◆ **The task**
Only one stretch of the data is wanted: the line containing "Task: Expand the", the line containing "Image resolution: width=901", and every line between them, copied exactly.

:: Task inputs

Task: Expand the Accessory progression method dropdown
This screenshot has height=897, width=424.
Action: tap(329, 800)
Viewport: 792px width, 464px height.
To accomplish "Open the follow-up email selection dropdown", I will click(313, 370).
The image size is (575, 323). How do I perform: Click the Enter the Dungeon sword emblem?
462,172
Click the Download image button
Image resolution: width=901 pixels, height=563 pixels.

::::
:: Task inputs

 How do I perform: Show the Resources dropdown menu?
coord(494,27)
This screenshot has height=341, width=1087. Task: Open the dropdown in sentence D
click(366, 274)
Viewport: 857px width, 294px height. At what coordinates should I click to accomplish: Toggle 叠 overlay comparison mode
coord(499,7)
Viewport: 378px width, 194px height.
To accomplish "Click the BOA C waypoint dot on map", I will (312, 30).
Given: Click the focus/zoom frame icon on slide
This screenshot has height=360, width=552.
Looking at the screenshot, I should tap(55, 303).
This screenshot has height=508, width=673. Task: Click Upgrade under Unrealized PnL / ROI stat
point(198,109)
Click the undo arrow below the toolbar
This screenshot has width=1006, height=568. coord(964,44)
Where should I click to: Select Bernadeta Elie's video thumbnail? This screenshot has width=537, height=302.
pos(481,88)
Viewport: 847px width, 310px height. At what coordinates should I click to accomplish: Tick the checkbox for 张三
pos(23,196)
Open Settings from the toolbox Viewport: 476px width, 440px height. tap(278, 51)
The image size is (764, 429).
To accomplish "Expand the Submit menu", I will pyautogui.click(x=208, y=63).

::::
:: Task inputs

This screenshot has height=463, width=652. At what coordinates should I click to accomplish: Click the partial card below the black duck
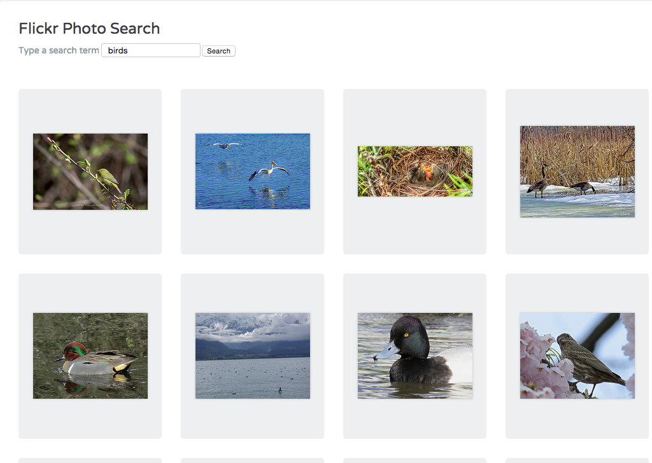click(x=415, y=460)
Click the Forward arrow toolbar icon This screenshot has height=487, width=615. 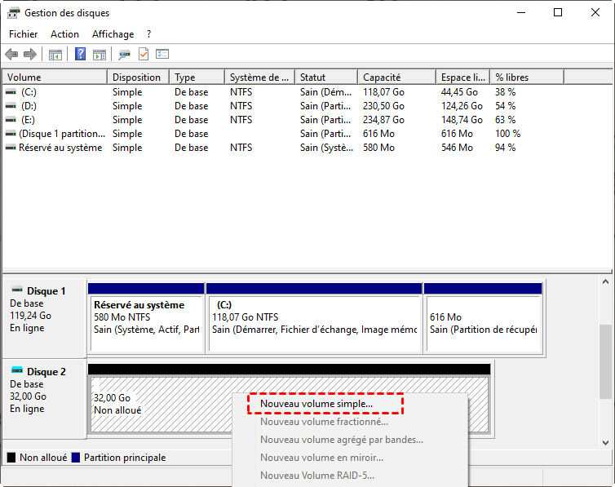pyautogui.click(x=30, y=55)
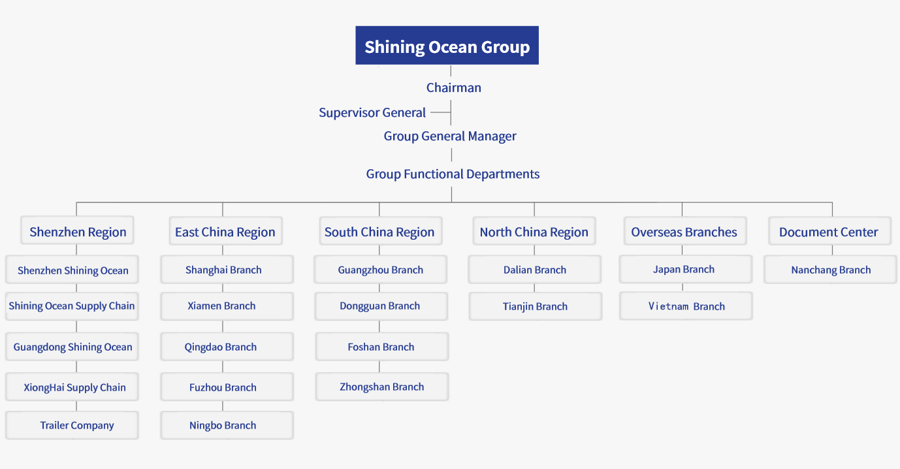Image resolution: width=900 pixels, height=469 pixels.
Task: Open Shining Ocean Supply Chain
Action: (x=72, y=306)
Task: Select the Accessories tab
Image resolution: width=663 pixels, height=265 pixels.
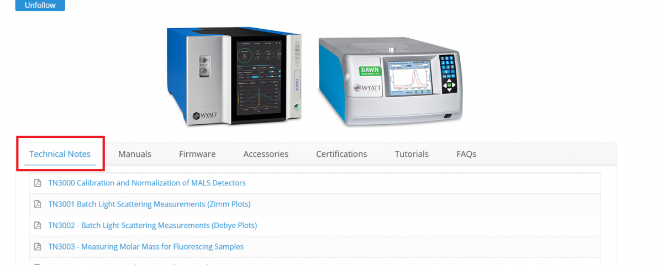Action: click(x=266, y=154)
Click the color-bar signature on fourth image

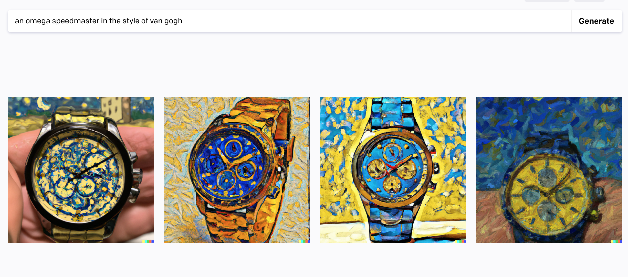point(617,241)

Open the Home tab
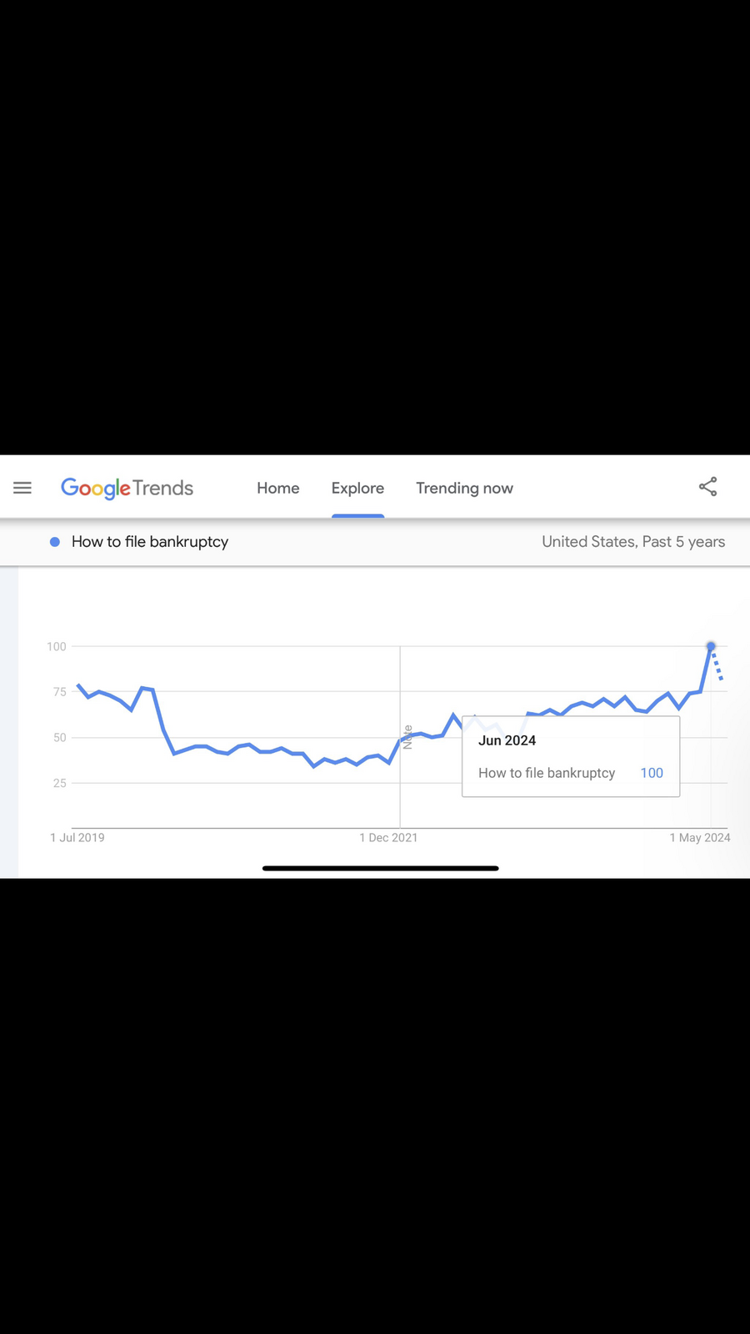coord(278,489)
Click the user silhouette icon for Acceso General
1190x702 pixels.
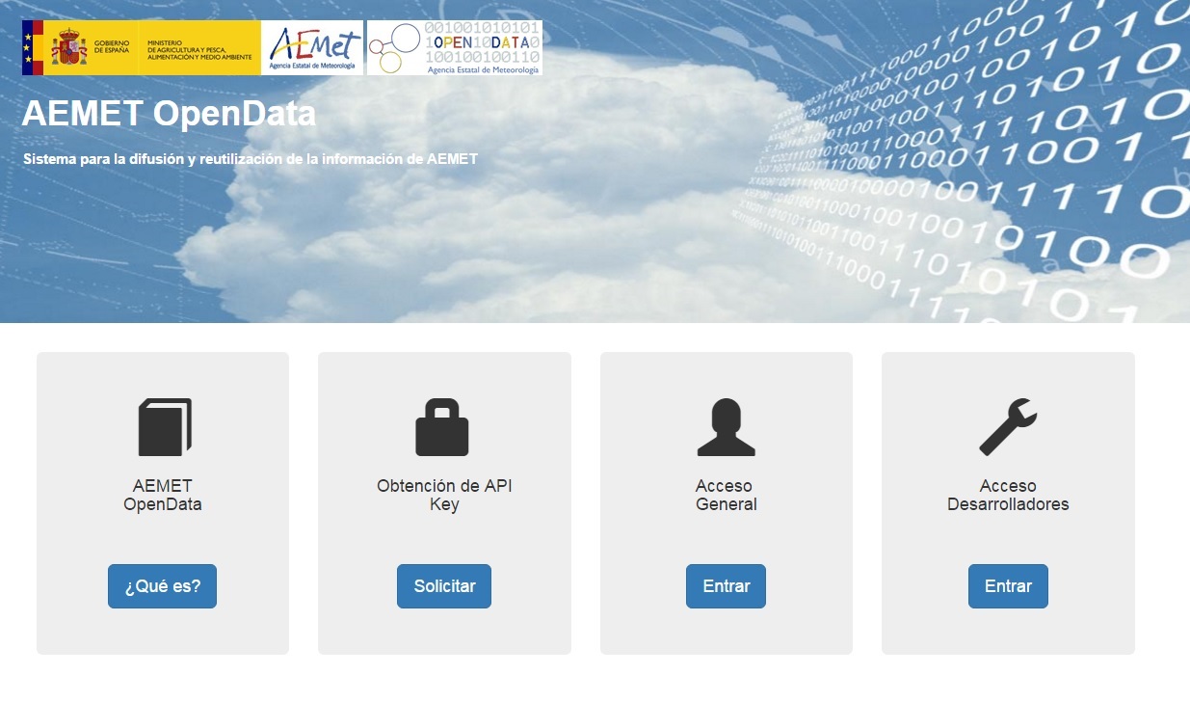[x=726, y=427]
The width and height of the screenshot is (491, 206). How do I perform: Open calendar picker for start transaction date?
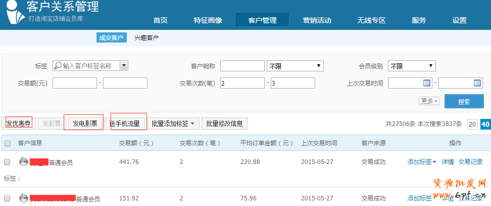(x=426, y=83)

::::

◆ **Solution to this problem**
Task: Expand the Accessory progression method dropdown
This screenshot has height=897, width=424.
Action: tap(329, 800)
Viewport: 792px width, 464px height.
To accomplish "Open the follow-up email selection dropdown", I will click(313, 370).
The image size is (575, 323). How do I perform: Click the Enter the Dungeon sword emblem?
462,172
Click the Download image button
Image resolution: width=901 pixels, height=563 pixels.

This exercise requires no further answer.